REPUBLIKA.CO.ID, JAKARTA -- Politikus Partai Gerindra Habiburrokhman mengatakan wacana rekonsiliasi sebagaimana disampaikan Imam Front Pembela Islam (FPI) Habib Rizieq Shihab (HRS) harus disikapi dengan bijak. Ia berharap semua pihak tak perlu risih untuk melakukan rekonsiliasi.
"Saya pikir kita semua harus harus bersikap bijak. Jangan apriori satu sama lain dan jangan risih dengan istilah rekonsiliasi," kata Habiburokhman, Jumat (13/11).
Ia mengakui, menjelang dan pada saat Pemilu, terjadi ketegangan politik antara HRS dan petahana Presiden Joko Widodo (Jokowi). Namun, keberadaan Prabowo Subianto dalam pemerintahan, menurut Habiburrokhman, bisa menjadi momentum untuk melupakan perbedaan.
"Tumbuhkan kebersamaan untuk sama-sama mengatasi persoalan kebangsaan," ujar dia.
Kepulangan Habib Rizieq Shihab juga perlu direspons dengan baik. Menurut Habiburrokhman, hal ini juga bisa menjadi momentum lanjutan.
"Kepulangan Habib Rizieq adalah mkmentum lanjutan untuk memaksimalkan rekonsiliasi," ujar anggota Komisi III DPR RI itu menambahkan.

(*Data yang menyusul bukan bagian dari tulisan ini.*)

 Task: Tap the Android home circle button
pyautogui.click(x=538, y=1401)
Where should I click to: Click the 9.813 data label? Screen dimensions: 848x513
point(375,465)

Sebelumnya, Imam Besar FPI Rizieq Shihab menyatakan siap melakukan rekonsiliasi dengan pemerintah. Namun, ada beberapa syarat yang diajukannya dan harus dipenuhi, salah satunya yakni pembebasan sejumlah tahanan polisi termasuk ulama. Menurut dia, penangkapan terhadap mereka merupakan tindakan kriminalisasi.
Sedangkan Kepala Staf Kepresidenan Moeldoko menegaskan, pemerintah dan Rizieq Shihab tak perlu melakukan rekonsiliasi. Dia mengaku, bingung dengan istilah rekonsiliasi yang digunakan Rizieq sebab selama ini tak ada hal yang dipermasalahkan.
“Tidak ada yang harus direkonsiliasi. Jadi, menurut saya, istilah rekonsiliasi itu, apanya yang mau direkonsiliasi? Asal semuanya baik-baik bekerja, nggak ada masalah. Kita posisinya baik-baik saja,” ujar Moeldoko kepada wartawan, Kamis (12/11).